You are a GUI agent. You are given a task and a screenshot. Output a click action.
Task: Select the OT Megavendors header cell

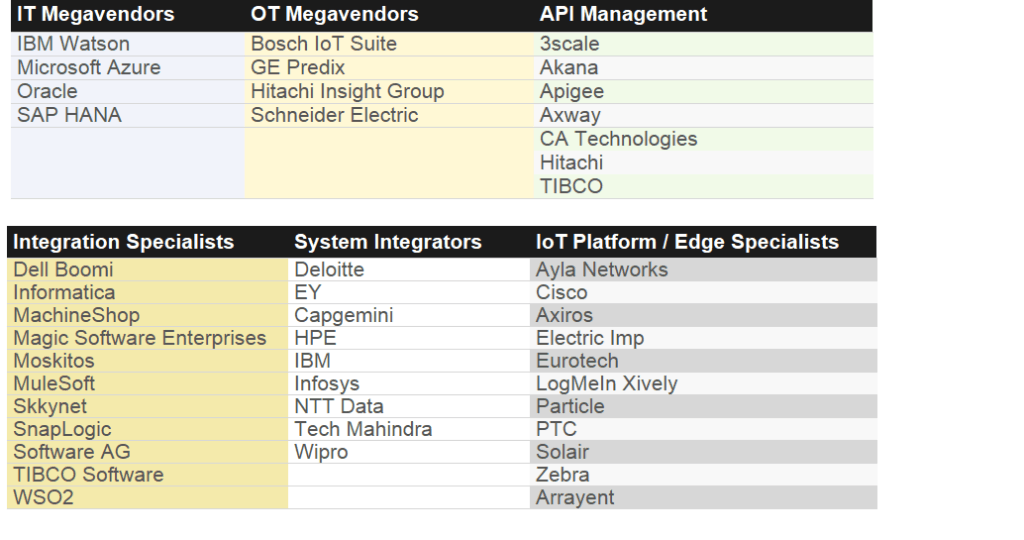coord(334,15)

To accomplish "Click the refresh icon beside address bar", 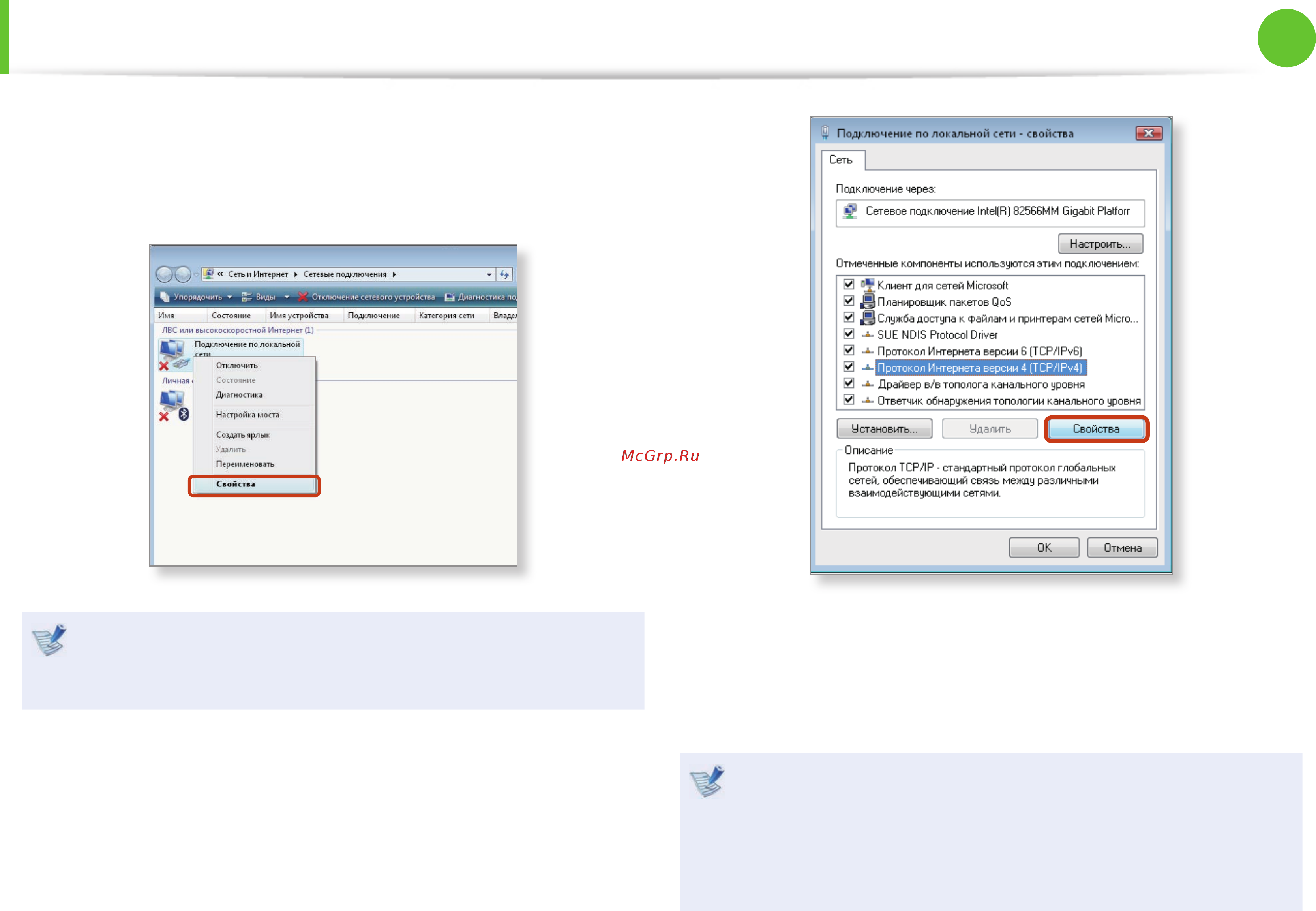I will pyautogui.click(x=504, y=274).
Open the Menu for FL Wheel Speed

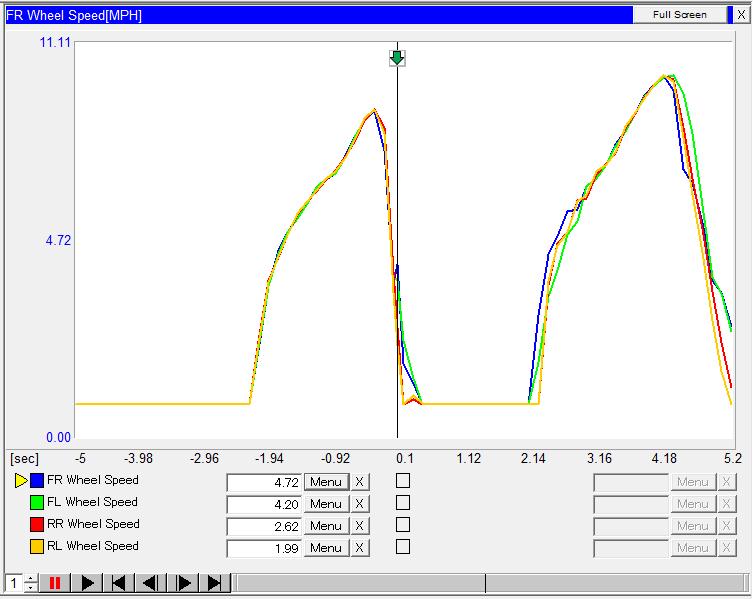pos(326,504)
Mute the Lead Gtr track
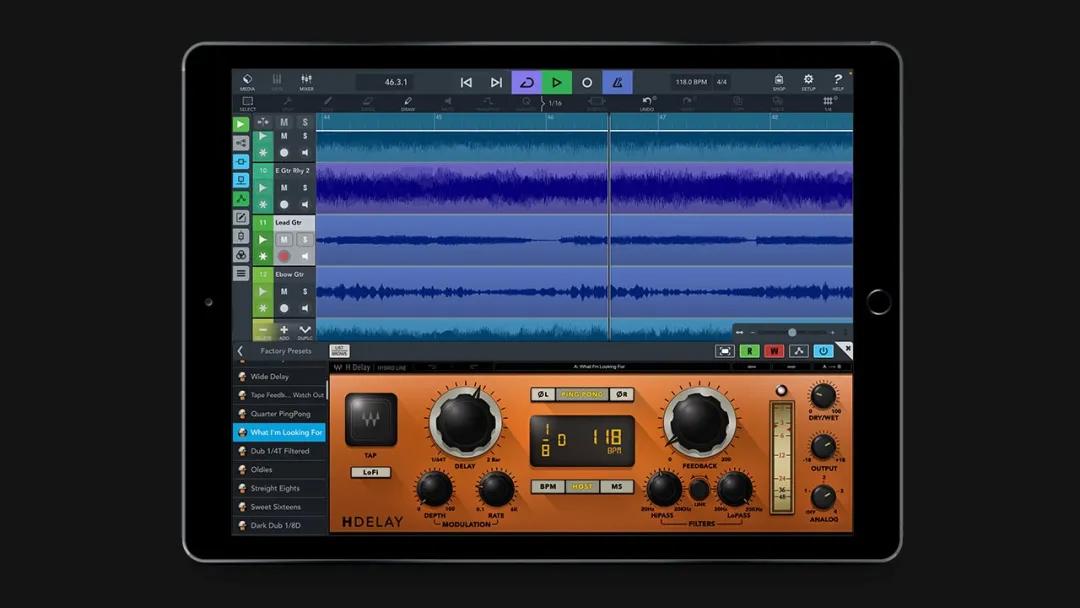 point(284,240)
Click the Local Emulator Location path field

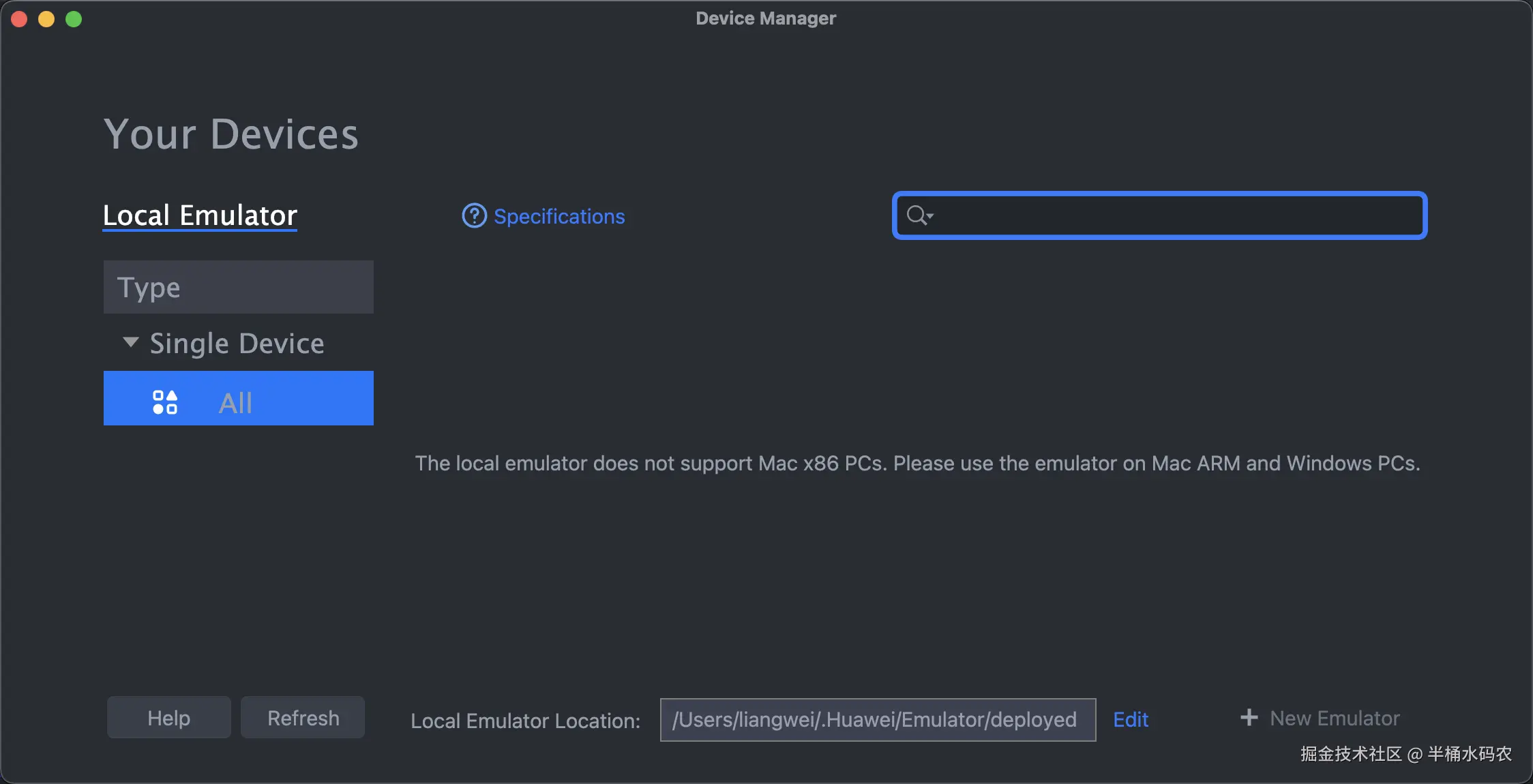pos(877,720)
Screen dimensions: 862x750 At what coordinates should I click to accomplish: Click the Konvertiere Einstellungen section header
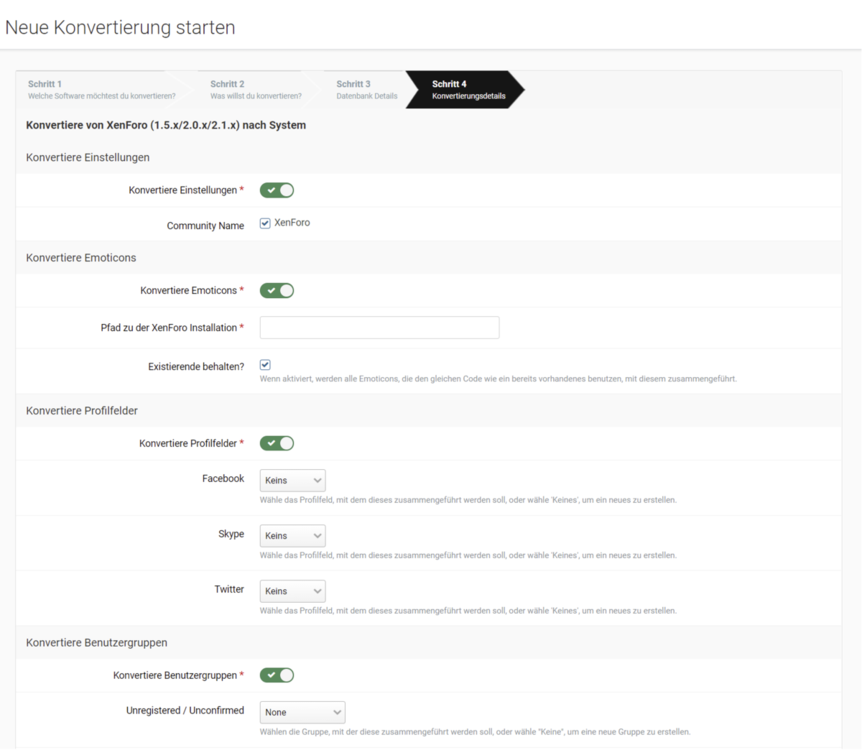87,157
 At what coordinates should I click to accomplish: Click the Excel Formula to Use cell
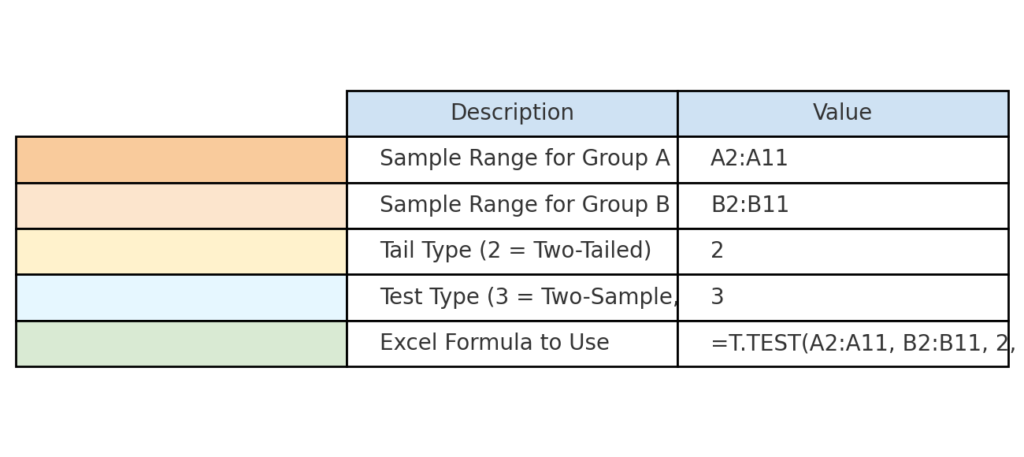(x=512, y=344)
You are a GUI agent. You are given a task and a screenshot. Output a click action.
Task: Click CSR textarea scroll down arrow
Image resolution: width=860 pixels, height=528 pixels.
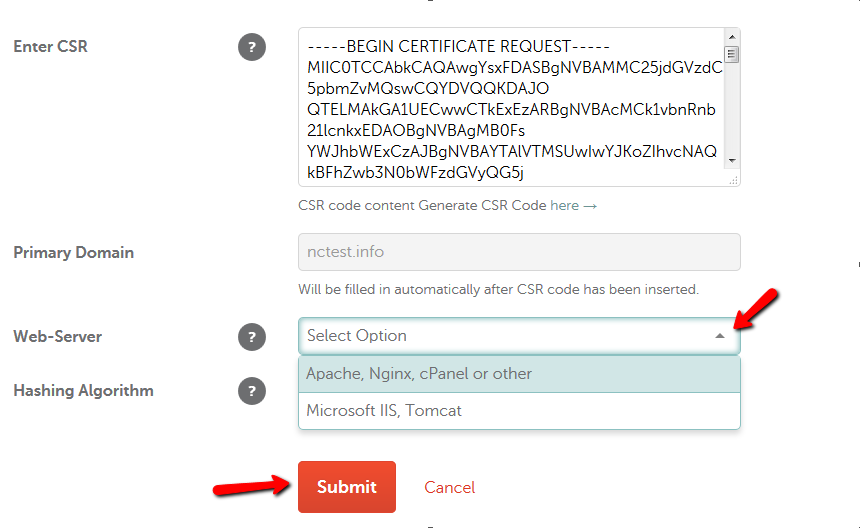(732, 161)
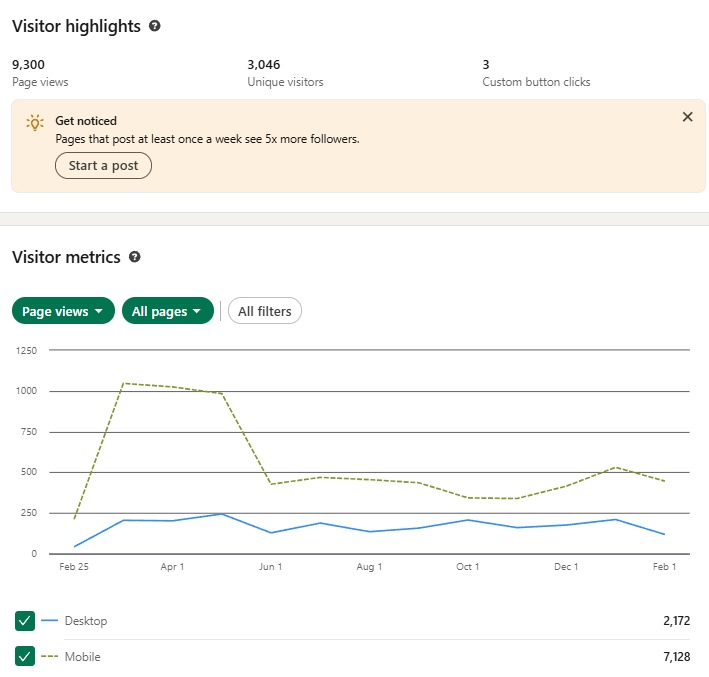The image size is (709, 677).
Task: Uncheck the Desktop checkbox
Action: (x=26, y=622)
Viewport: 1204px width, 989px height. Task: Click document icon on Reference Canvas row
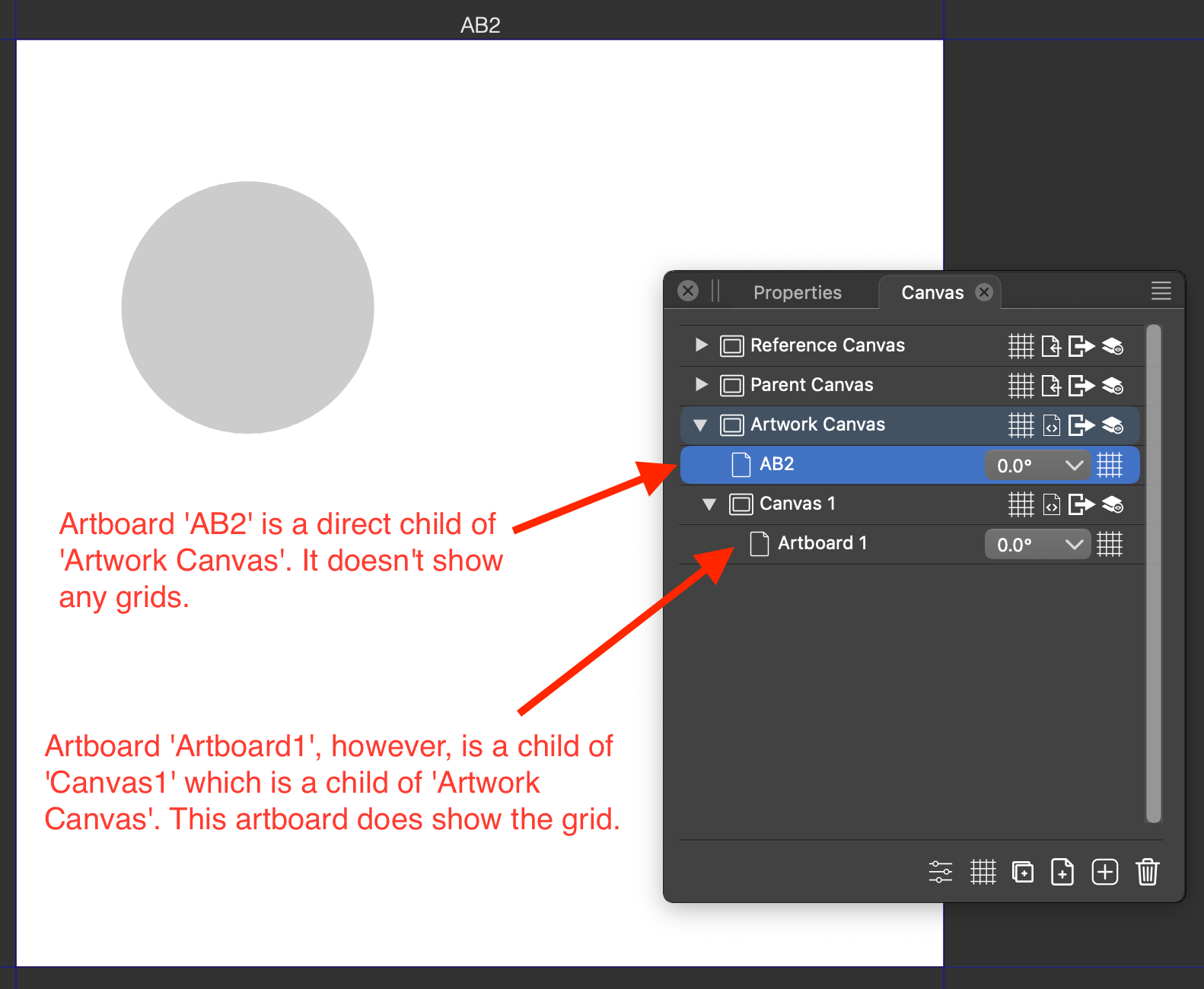pos(1051,346)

*-*-*

=== Exercise task ===
Copy out word for word the part of the items that opens with the line containing "Open the Menu for FL Wheel Speed" and continues through the end of the items, leaving the pictures out.

=== Completed exercise ===
Open the Menu for FL Wheel Speed

pos(326,504)
Mute the Lead Gtr track
 point(284,240)
Click the Local Emulator Location path field

pos(877,720)
Screen dimensions: 862x750 At what coordinates should I click to accomplish: Click the Konvertiere Einstellungen section header
87,157
 At what coordinates should I click to accomplish: Click the Excel Formula to Use cell
(x=512, y=344)
You are a GUI agent. You are given a task and a screenshot. Output a click action.
Task: Click CSR textarea scroll down arrow
Image resolution: width=860 pixels, height=528 pixels.
(732, 161)
The image size is (709, 677).
Task: Uncheck the Desktop checkbox
Action: (x=26, y=622)
Viewport: 1204px width, 989px height. Task: Click document icon on Reference Canvas row
pos(1051,346)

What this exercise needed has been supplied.